> **Problem to solve**: Copy word for word the passage of the altitude sickness text that begins with the words containing "Medication / Treatment" and ends with "beverages, or exercise.".

The symptoms are headache, disorientation, blurry vision. HACE is rare but it should not be taken lightly. It can become life-threatening within a few hours of first symptoms. Therefore, descending towards lower elevation is the only effective option.
- High Altitude Pulmonary Edema ( HAPE )
When AMS progresses, then fluid could build up on the lungs. HAPE is very common and could happen to anyone who is over 8000 feet. Mild symptoms could be dry cough and shortness of breath after mild physical activities. Severe HAPE symptoms will be fever, confusion/disorientation, and shortness of breath. It is also life-threatening and you should seek the medication right away. Descending to a lower elevation is an effective way to get with HAPE.
Common Symptoms of Altitude Sickness
- Shortness of breath
- Loss of appetite
- Fatigue and loss of energy
If the sickness persist even after the medicative step, then patient may have:
- Loss of coordination while walking
- Feel of tightening in your chest
When the sickness turns into HAPE or HACE then, patient may shows following symptoms:
- Confusion / Disorientation
- Shortness of breath even at rest
- Inability to walk
- A cough that produce a white or pinky frothy substance.
Medication / Treatment
If you get any of the symptoms mentioned above, then you should be extra cautious and follow these guidelines
After you get symptoms of Altitude sickness, stop and rest wherever you are. Do not go towards further high elevation until your body gets acclimatize which generally takes 24-48 hrs normally.
If you are having headache then taking paracetamol or ibuprofen would be a good option.
Make sure you keep your body hydrated with enough amount of water. Restrain yourself from smoking, drinking alcoholic beverages, or exercise.
If you are feeling sick then you can take an anti-sickness medicine such as promethazine
However, if your symptoms persist even after the medication then you should go down towards lower elevation by at least 500m. Do not attempt to climb upwards until and unless your body is feeling better and symptoms are completely disappeared.
If the condition gets worse then contact to the medical personnel.
Altitude Sickness can leave a bitter experience to your vacation trips, trek or hiking. However there are several ways which helps in preventing the sickness.
Before you go:
- Keep your body hydrate
Drink water up to two or three liters per day. A hydrated body increase the ability to cope with the altitude sickness.

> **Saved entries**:
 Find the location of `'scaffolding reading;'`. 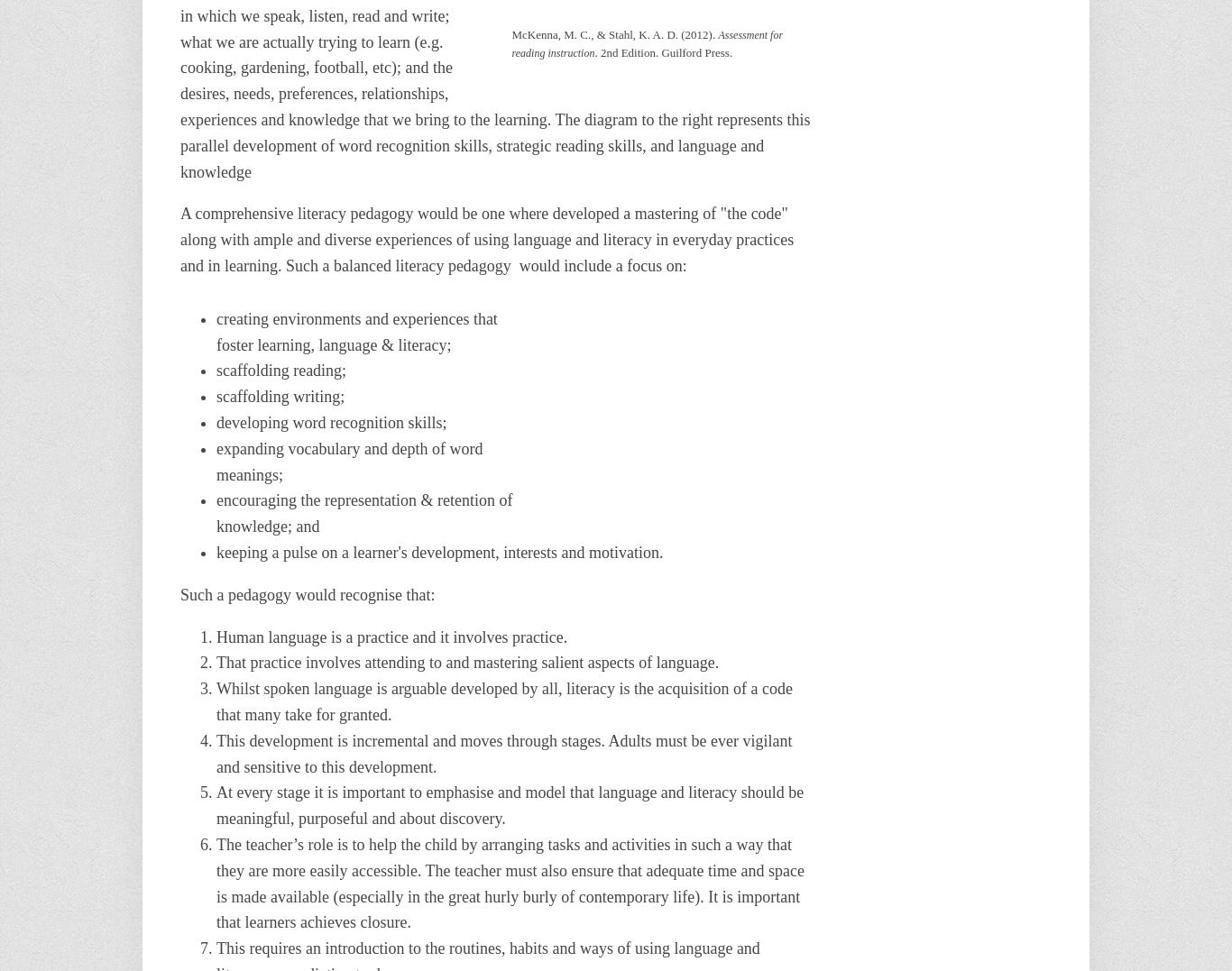

'scaffolding reading;' is located at coordinates (280, 370).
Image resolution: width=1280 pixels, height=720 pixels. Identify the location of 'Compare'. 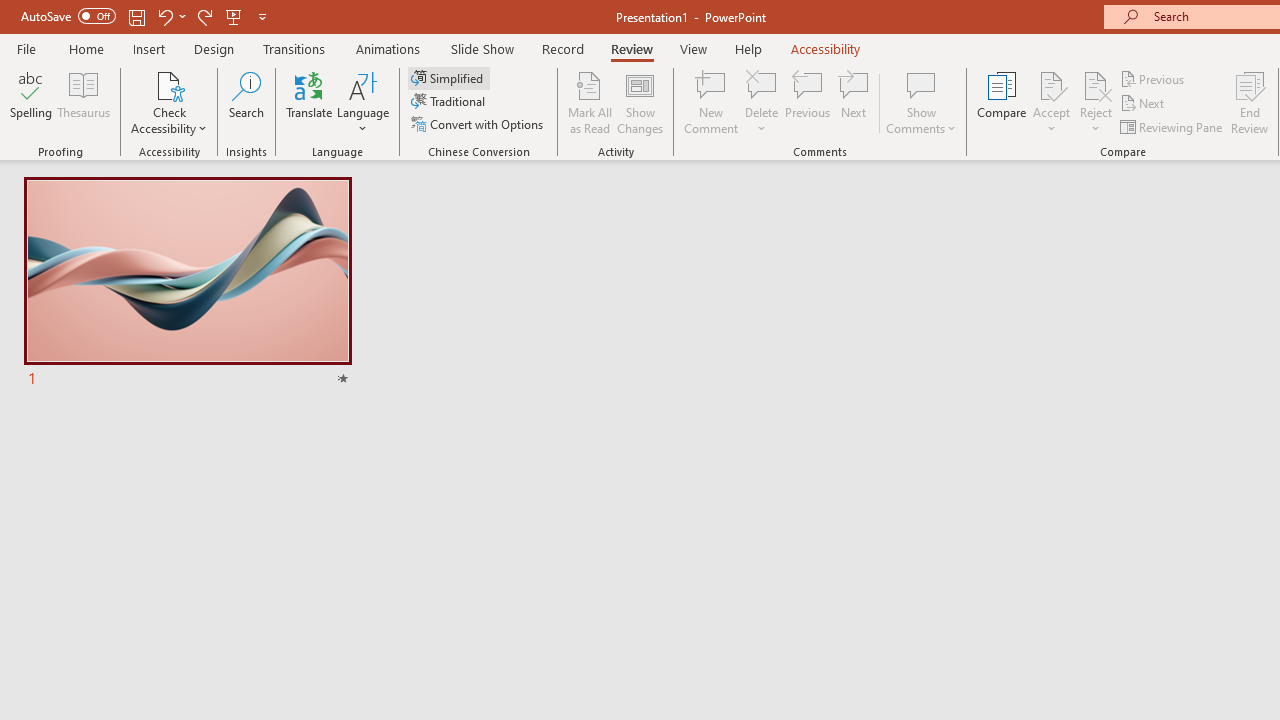
(1002, 103).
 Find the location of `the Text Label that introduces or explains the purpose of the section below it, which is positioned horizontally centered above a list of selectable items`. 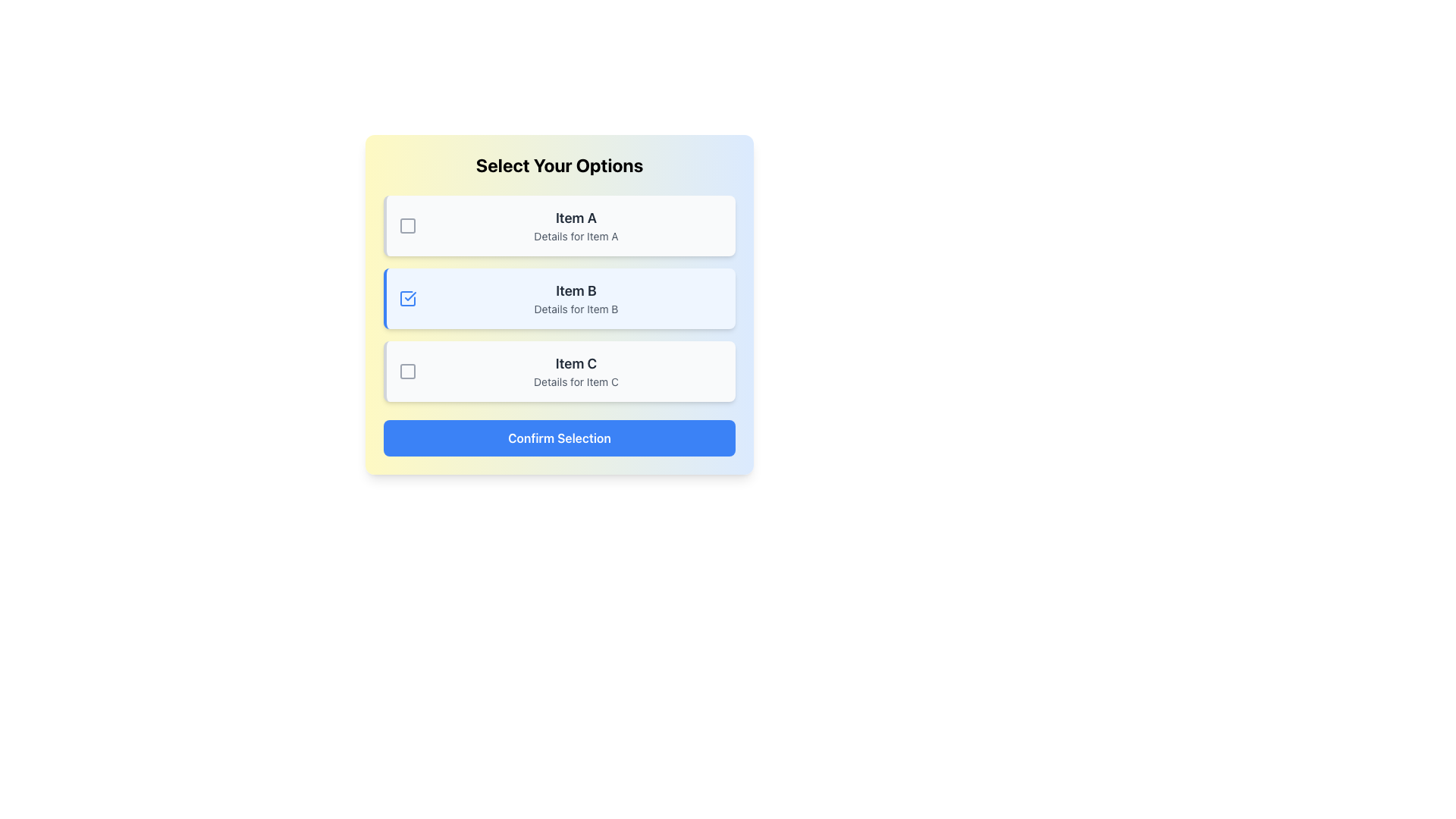

the Text Label that introduces or explains the purpose of the section below it, which is positioned horizontally centered above a list of selectable items is located at coordinates (559, 165).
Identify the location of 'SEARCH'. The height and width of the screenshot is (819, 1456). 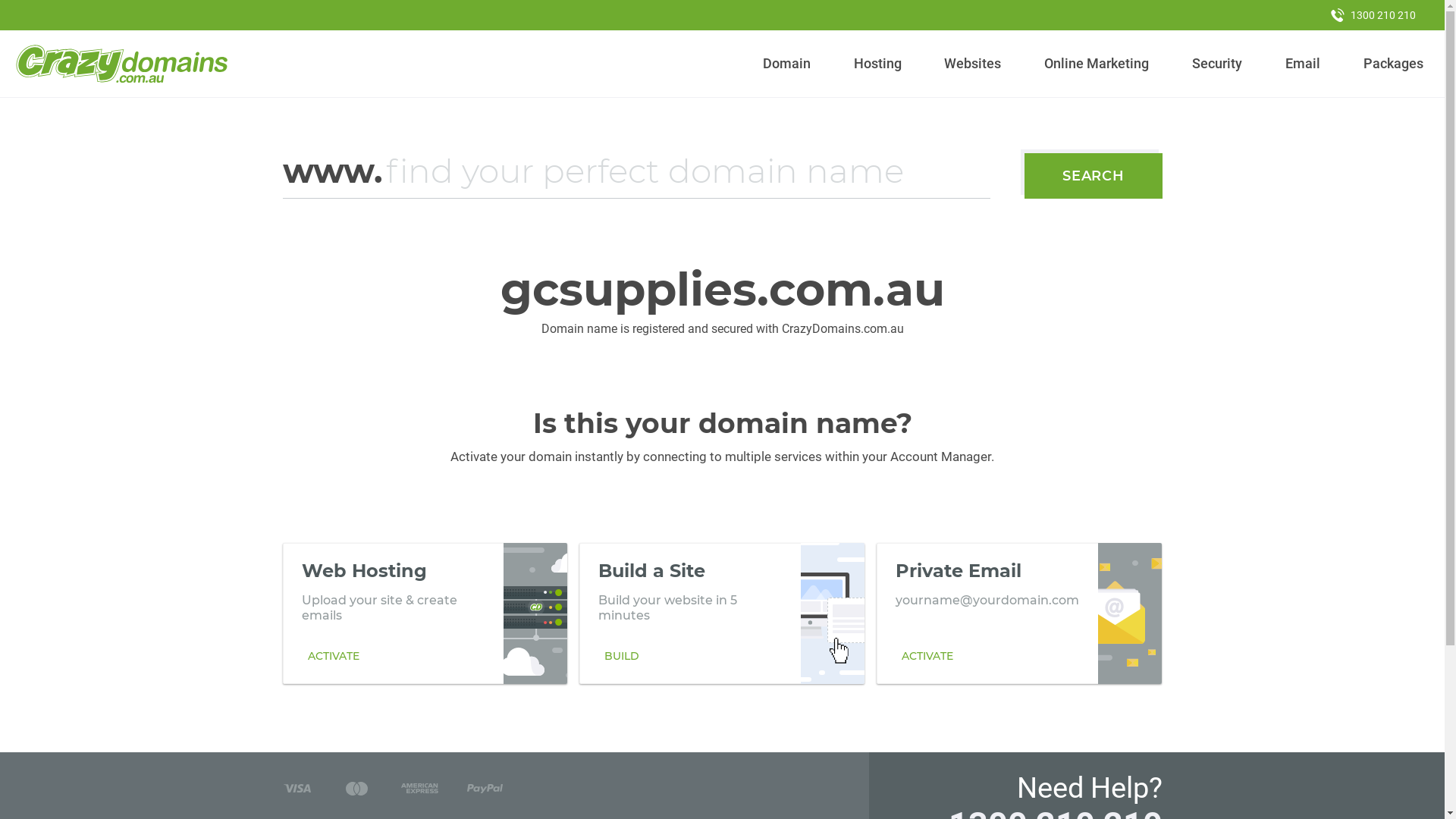
(1093, 174).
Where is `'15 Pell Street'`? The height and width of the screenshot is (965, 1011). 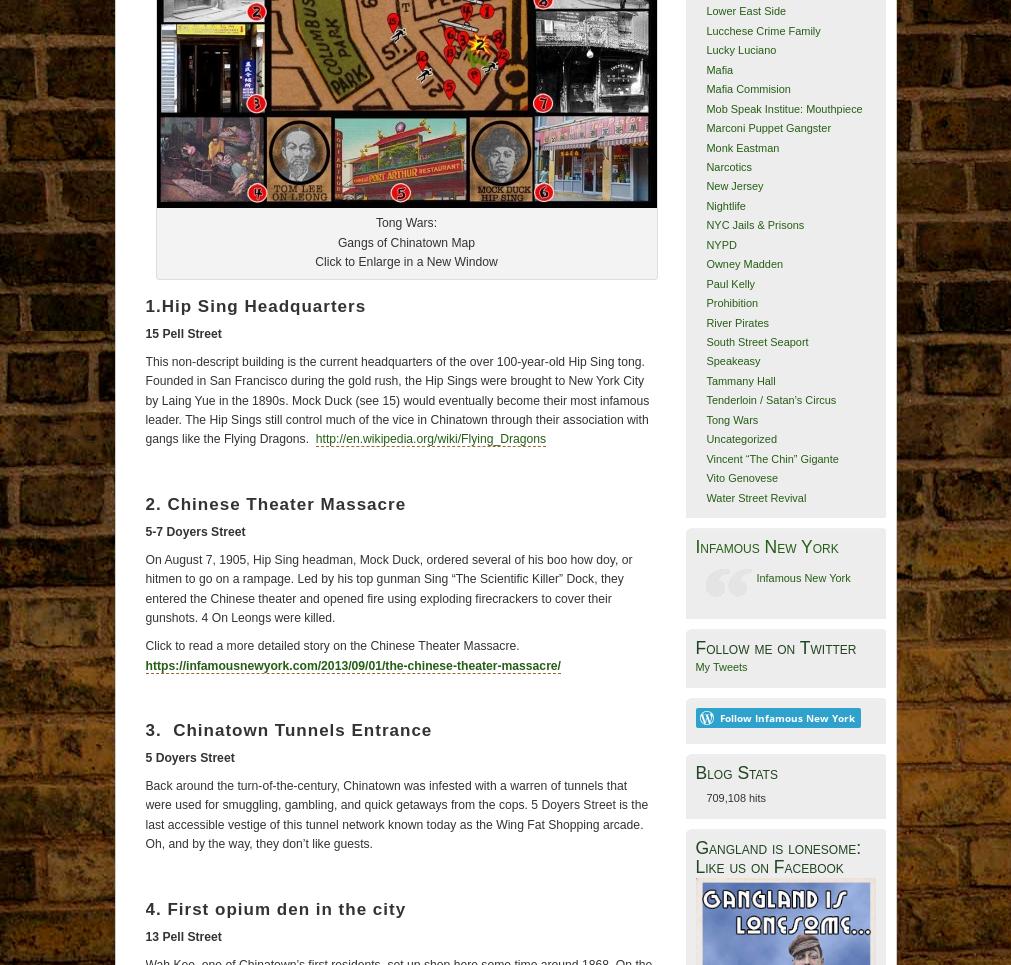 '15 Pell Street' is located at coordinates (143, 332).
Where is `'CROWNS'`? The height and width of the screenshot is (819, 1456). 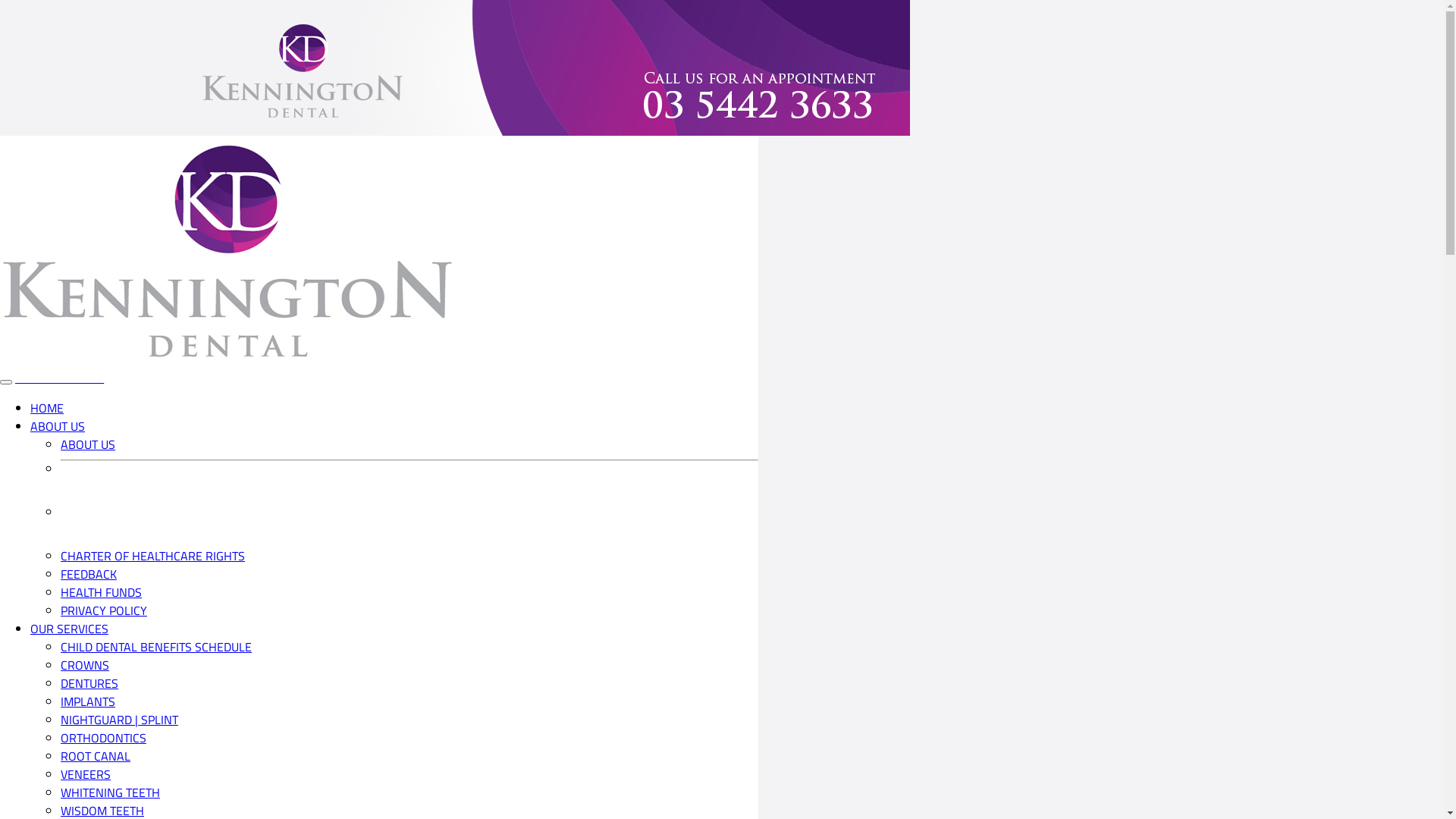 'CROWNS' is located at coordinates (83, 664).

> **Result below**:
Medication / Treatment
If you get any of the symptoms mentioned above, then you should be extra cautious and follow these guidelines
After you get symptoms of Altitude sickness, stop and rest wherever you are. Do not go towards further high elevation until your body gets acclimatize which generally takes 24-48 hrs normally.
If you are having headache then taking paracetamol or ibuprofen would be a good option.
Make sure you keep your body hydrated with enough amount of water. Restrain yourself from smoking, drinking alcoholic beverages, or exercise.